For much of my photographic life, I have loved making portraits of trees. I have been especially attracted to older trees, with a lot of character. Gnarled and weathered from all they have lived through, they seem immortal.
On reflecting how many of our oldest trees today are in jeopardy of being cut down or dying due to disease, climate change or wildfires, I began documenting “champion” trees in New Mexico, where I make my home. In this era of extreme weather conditions due to global warming, trees are threatened more than ever. In New Mexico, we are deep in drought conditions and wildfires are commonplace.
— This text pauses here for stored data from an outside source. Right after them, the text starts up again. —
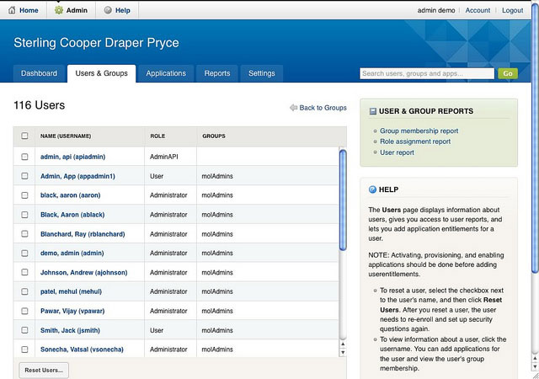Select checkbox next to Blanchard, Ray

(24, 234)
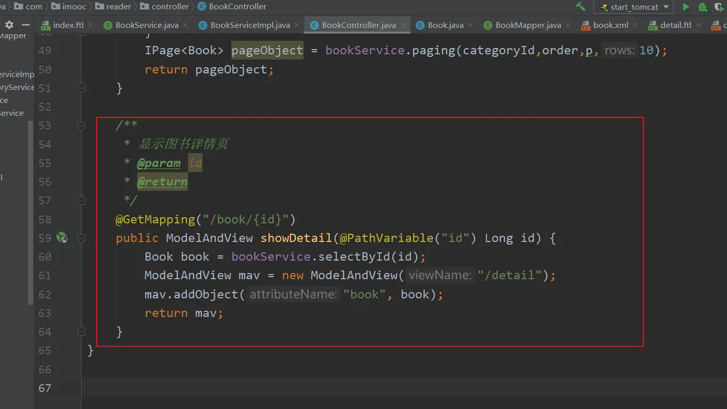Viewport: 727px width, 409px height.
Task: Run with coverage using the shield icon
Action: (x=719, y=7)
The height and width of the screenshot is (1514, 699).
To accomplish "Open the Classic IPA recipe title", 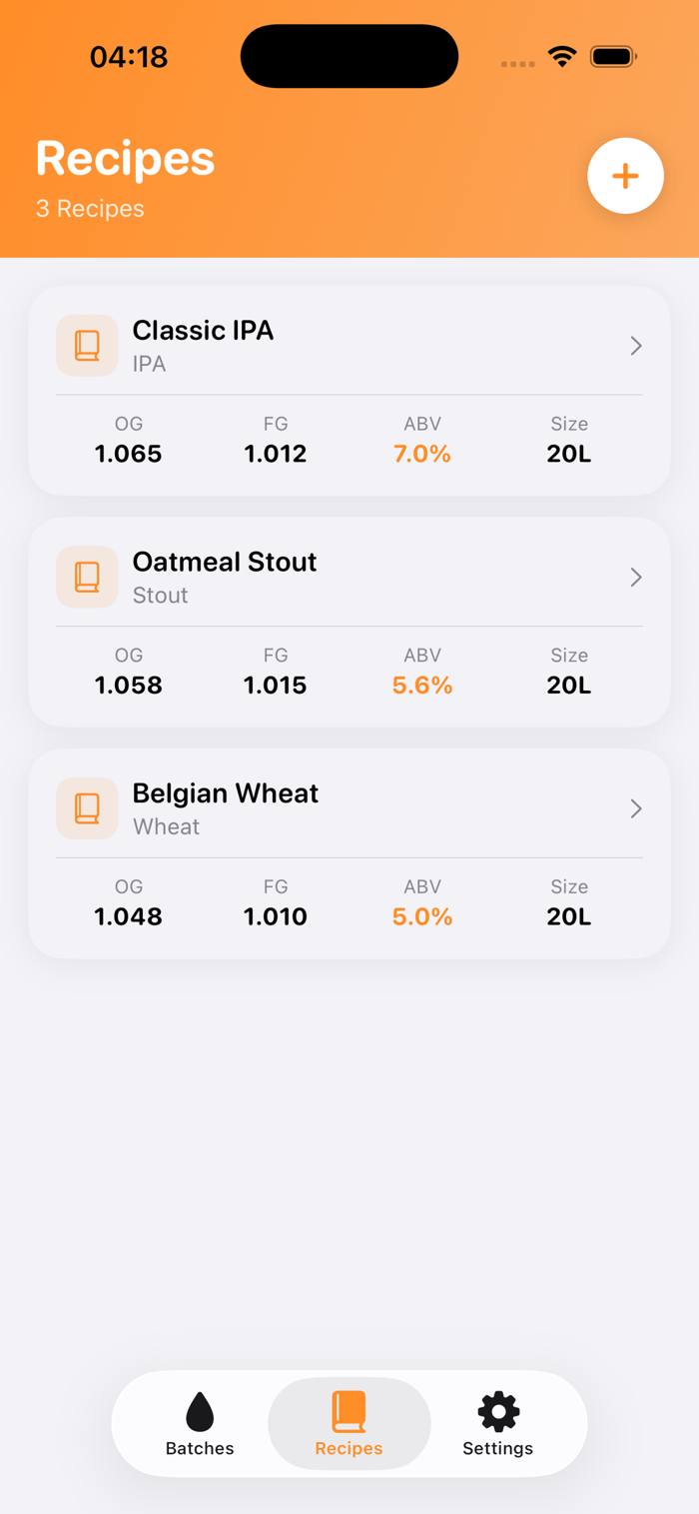I will [x=203, y=331].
To qualify for the status of a New Mexico State Champion, a tree needs to be nominated and meet criteria based on circumference, crown spread, and height. The New Mexico State Forestry has furnished me with location information.
The first tree I photographed for this series was one that had already died. The Horse Chestnut in Santa Fe had died in the last year. I photographed the tree before, during and after it was cut down, in the late summer of 2013.
In Summer 2013, I photographed the Rio Grande Cottonwood in Albuquerque. The American Forest Foundation crowned this tree a National Champion in 2013.
Many of these Champion Trees are nestled deep in the mountains of New Mexico, and not easy to find. However, photographing these trees as I am able may be a years-long project.